(Word and element locating data)
++++++++

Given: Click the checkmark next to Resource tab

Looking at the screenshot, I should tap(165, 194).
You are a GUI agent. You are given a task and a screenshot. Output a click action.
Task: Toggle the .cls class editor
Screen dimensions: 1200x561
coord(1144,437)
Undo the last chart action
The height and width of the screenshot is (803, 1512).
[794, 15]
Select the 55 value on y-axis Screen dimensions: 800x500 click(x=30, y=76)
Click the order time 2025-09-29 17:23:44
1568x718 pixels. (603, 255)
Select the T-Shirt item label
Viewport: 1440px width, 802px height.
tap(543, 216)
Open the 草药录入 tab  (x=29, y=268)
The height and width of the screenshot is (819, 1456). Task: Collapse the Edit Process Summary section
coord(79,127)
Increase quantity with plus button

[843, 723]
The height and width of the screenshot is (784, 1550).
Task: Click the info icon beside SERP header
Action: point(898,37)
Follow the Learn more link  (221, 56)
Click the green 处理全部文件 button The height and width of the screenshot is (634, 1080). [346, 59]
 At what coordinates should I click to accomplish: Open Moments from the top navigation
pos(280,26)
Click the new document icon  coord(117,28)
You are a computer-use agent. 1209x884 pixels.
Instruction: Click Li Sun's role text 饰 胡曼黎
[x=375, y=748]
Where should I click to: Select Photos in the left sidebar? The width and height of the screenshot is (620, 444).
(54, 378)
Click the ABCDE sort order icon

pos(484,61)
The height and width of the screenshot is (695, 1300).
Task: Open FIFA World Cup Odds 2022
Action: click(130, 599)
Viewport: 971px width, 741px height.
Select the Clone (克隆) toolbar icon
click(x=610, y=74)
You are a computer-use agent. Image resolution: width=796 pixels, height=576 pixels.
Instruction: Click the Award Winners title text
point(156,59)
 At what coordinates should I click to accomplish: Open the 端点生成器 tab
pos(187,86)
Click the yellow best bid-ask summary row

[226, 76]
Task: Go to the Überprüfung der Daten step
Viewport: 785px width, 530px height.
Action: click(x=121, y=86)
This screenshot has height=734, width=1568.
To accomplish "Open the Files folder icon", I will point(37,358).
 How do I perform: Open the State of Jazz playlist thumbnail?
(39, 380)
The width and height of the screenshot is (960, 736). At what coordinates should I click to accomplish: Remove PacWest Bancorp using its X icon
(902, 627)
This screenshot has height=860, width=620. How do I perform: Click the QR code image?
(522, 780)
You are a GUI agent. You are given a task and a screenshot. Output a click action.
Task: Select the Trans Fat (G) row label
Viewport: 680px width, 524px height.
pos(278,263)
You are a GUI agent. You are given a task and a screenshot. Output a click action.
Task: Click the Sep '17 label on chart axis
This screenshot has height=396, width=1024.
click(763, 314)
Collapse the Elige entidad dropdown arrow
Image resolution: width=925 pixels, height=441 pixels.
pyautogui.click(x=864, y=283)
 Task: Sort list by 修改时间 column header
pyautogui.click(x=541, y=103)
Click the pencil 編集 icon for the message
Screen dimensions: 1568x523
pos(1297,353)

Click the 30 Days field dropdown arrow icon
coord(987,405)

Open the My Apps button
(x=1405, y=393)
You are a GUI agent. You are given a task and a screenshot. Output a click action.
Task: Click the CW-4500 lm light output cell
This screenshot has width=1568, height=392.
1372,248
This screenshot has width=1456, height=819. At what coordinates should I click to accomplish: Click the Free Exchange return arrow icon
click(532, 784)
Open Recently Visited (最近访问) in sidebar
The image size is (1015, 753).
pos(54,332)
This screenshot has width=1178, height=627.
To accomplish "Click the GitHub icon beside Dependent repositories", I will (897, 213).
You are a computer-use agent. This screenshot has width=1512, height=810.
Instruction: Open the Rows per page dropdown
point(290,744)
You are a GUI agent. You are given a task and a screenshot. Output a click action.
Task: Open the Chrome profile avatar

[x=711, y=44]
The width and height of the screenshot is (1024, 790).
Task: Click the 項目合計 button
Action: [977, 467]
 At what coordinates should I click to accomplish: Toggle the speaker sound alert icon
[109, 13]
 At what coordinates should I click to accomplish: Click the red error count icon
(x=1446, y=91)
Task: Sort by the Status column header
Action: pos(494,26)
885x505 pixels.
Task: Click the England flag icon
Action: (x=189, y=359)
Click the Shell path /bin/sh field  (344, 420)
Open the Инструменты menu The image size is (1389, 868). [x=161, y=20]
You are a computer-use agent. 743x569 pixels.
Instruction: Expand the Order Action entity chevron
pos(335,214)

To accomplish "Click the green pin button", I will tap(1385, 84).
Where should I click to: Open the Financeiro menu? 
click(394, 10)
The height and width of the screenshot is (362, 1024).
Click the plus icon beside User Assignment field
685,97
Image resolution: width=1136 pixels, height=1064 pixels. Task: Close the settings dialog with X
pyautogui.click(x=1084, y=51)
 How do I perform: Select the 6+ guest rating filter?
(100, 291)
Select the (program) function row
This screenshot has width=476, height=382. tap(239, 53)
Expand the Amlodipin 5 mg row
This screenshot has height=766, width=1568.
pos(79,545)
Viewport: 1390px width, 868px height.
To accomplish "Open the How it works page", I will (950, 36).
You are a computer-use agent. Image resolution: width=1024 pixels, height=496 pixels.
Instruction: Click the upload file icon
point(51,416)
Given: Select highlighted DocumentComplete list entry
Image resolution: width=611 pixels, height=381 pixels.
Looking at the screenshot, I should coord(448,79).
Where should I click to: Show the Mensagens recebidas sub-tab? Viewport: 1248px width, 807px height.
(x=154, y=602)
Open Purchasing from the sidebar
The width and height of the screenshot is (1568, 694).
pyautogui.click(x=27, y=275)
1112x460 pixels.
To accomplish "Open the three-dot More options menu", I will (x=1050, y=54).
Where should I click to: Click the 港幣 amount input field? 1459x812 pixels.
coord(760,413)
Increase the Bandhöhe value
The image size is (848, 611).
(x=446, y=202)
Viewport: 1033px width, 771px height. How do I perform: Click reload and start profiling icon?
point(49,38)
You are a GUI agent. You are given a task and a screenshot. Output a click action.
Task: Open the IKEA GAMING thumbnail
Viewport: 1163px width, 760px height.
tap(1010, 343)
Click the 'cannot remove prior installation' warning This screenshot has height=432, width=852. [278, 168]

++++++++

What to work on:
Express every line of the records above as a JSON list of strings, one string per line, leaving out blank lines.

The output:
[
  "Given: Click the checkmark next to Resource tab",
  "Looking at the screenshot, I should tap(165, 194).",
  "You are a GUI agent. You are given a task and a screenshot. Output a click action.",
  "Task: Toggle the .cls class editor",
  "Screen dimensions: 1200x561",
  "coord(1144,437)",
  "Undo the last chart action",
  "The height and width of the screenshot is (803, 1512).",
  "[794, 15]",
  "Select the 55 value on y-axis Screen dimensions: 800x500 click(x=30, y=76)",
  "Click the order time 2025-09-29 17:23:44",
  "1568x718 pixels. (603, 255)",
  "Select the T-Shirt item label",
  "Viewport: 1440px width, 802px height.",
  "tap(543, 216)",
  "Open the 草药录入 tab  (x=29, y=268)",
  "The height and width of the screenshot is (819, 1456). Task: Collapse the Edit Process Summary section",
  "coord(79,127)",
  "Increase quantity with plus button",
  "[843, 723]",
  "The height and width of the screenshot is (784, 1550).",
  "Task: Click the info icon beside SERP header",
  "Action: point(898,37)",
  "Follow the Learn more link  (221, 56)",
  "Click the green 处理全部文件 button The height and width of the screenshot is (634, 1080). [346, 59]",
  " At what coordinates should I click to accomplish: Open Moments from the top navigation",
  "pos(280,26)",
  "Click the new document icon  coord(117,28)",
  "You are a computer-use agent. 1209x884 pixels.",
  "Instruction: Click Li Sun's role text 饰 胡曼黎",
  "[x=375, y=748]",
  "Where should I click to: Select Photos in the left sidebar? The width and height of the screenshot is (620, 444).",
  "(54, 378)",
  "Click the ABCDE sort order icon",
  "pos(484,61)",
  "The height and width of the screenshot is (695, 1300).",
  "Task: Open FIFA World Cup Odds 2022",
  "Action: click(130, 599)",
  "Viewport: 971px width, 741px height.",
  "Select the Clone (克隆) toolbar icon",
  "click(x=610, y=74)",
  "You are a computer-use agent. Image resolution: width=796 pixels, height=576 pixels.",
  "Instruction: Click the Award Winners title text",
  "point(156,59)",
  " At what coordinates should I click to accomplish: Open the 端点生成器 tab",
  "pos(187,86)",
  "Click the yellow best bid-ask summary row",
  "[226, 76]",
  "Task: Go to the Überprüfung der Daten step",
  "Viewport: 785px width, 530px height.",
  "Action: click(x=121, y=86)",
  "This screenshot has height=734, width=1568.",
  "To accomplish \"Open the Files folder icon\", I will point(37,358).",
  " How do I perform: Open the State of Jazz playlist thumbnail?",
  "(39, 380)",
  "The width and height of the screenshot is (960, 736). At what coordinates should I click to accomplish: Remove PacWest Bancorp using its X icon",
  "(902, 627)",
  "This screenshot has height=860, width=620. How do I perform: Click the QR code image?",
  "(522, 780)",
  "You are a GUI agent. You are given a task and a screenshot. Output a click action.",
  "Task: Select the Trans Fat (G) row label",
  "Viewport: 680px width, 524px height.",
  "pos(278,263)",
  "You are a GUI agent. You are given a task and a screenshot. Output a click action.",
  "Task: Click the Sep '17 label on chart axis",
  "This screenshot has height=396, width=1024.",
  "click(763, 314)",
  "Collapse the Elige entidad dropdown arrow",
  "Image resolution: width=925 pixels, height=441 pixels.",
  "pyautogui.click(x=864, y=283)",
  " Task: Sort list by 修改时间 column header",
  "pyautogui.click(x=541, y=103)",
  "Click the pencil 編集 icon for the message",
  "Screen dimensions: 1568x523",
  "pos(1297,353)",
  "Click the 30 Days field dropdown arrow icon",
  "coord(987,405)",
  "Open the My Apps button",
  "(x=1405, y=393)",
  "You are a GUI agent. You are given a task and a screenshot. Output a click action.",
  "Task: Click the CW-4500 lm light output cell",
  "This screenshot has width=1568, height=392.",
  "1372,248",
  "This screenshot has width=1456, height=819. At what coordinates should I click to accomplish: Click the Free Exchange return arrow icon",
  "click(532, 784)",
  "Open Recently Visited (最近访问) in sidebar",
  "The image size is (1015, 753).",
  "pos(54,332)",
  "This screenshot has width=1178, height=627.",
  "To accomplish \"Click the GitHub icon beside Dependent repositories\", I will (897, 213).",
  "You are a computer-use agent. This screenshot has width=1512, height=810.",
  "Instruction: Open the Rows per page dropdown",
  "point(290,744)",
  "You are a GUI agent. You are given a task and a screenshot. Output a click action.",
  "Task: Open the Chrome profile avatar",
  "[x=711, y=44]",
  "The width and height of the screenshot is (1024, 790).",
  "Task: Click the 項目合計 button",
  "Action: [977, 467]",
  " At what coordinates should I click to accomplish: Toggle the speaker sound alert icon",
  "[109, 13]",
  " At what coordinates should I click to accomplish: Click the red error count icon",
  "(x=1446, y=91)",
  "Task: Sort by the Status column header",
  "Action: pos(494,26)",
  "885x505 pixels.",
  "Task: Click the England flag icon",
  "Action: (x=189, y=359)",
  "Click the Shell path /bin/sh field  (344, 420)",
  "Open the Инструменты menu The image size is (1389, 868). [x=161, y=20]",
  "You are a computer-use agent. 743x569 pixels.",
  "Instruction: Expand the Order Action entity chevron",
  "pos(335,214)",
  "To accomplish \"Click the green pin button\", I will tap(1385, 84).",
  "Where should I click to: Open the Financeiro menu? ",
  "click(394, 10)",
  "The height and width of the screenshot is (362, 1024).",
  "Click the plus icon beside User Assignment field",
  "685,97",
  "Image resolution: width=1136 pixels, height=1064 pixels. Task: Close the settings dialog with X",
  "pyautogui.click(x=1084, y=51)",
  " How do I perform: Select the 6+ guest rating filter?",
  "(100, 291)",
  "Select the (program) function row",
  "This screenshot has width=476, height=382. tap(239, 53)",
  "Expand the Amlodipin 5 mg row",
  "This screenshot has height=766, width=1568.",
  "pos(79,545)",
  "Viewport: 1390px width, 868px height.",
  "To accomplish \"Open the How it works page\", I will (950, 36).",
  "You are a computer-use agent. Image resolution: width=1024 pixels, height=496 pixels.",
  "Instruction: Click the upload file icon",
  "point(51,416)",
  "Given: Select highlighted DocumentComplete list entry",
  "Image resolution: width=611 pixels, height=381 pixels.",
  "Looking at the screenshot, I should coord(448,79).",
  "Where should I click to: Show the Mensagens recebidas sub-tab? Viewport: 1248px width, 807px height.",
  "(x=154, y=602)",
  "Open Purchasing from the sidebar",
  "The width and height of the screenshot is (1568, 694).",
  "pyautogui.click(x=27, y=275)",
  "1112x460 pixels.",
  "To accomplish \"Open the three-dot More options menu\", I will (x=1050, y=54).",
  "Where should I click to: Click the 港幣 amount input field? 1459x812 pixels.",
  "coord(760,413)",
  "Increase the Bandhöhe value",
  "The image size is (848, 611).",
  "(x=446, y=202)",
  "Viewport: 1033px width, 771px height. How do I perform: Click reload and start profiling icon?",
  "point(49,38)",
  "You are a GUI agent. You are given a task and a screenshot. Output a click action.",
  "Task: Open the IKEA GAMING thumbnail",
  "Viewport: 1163px width, 760px height.",
  "tap(1010, 343)",
  "Click the 'cannot remove prior installation' warning This screenshot has height=432, width=852. [278, 168]"
]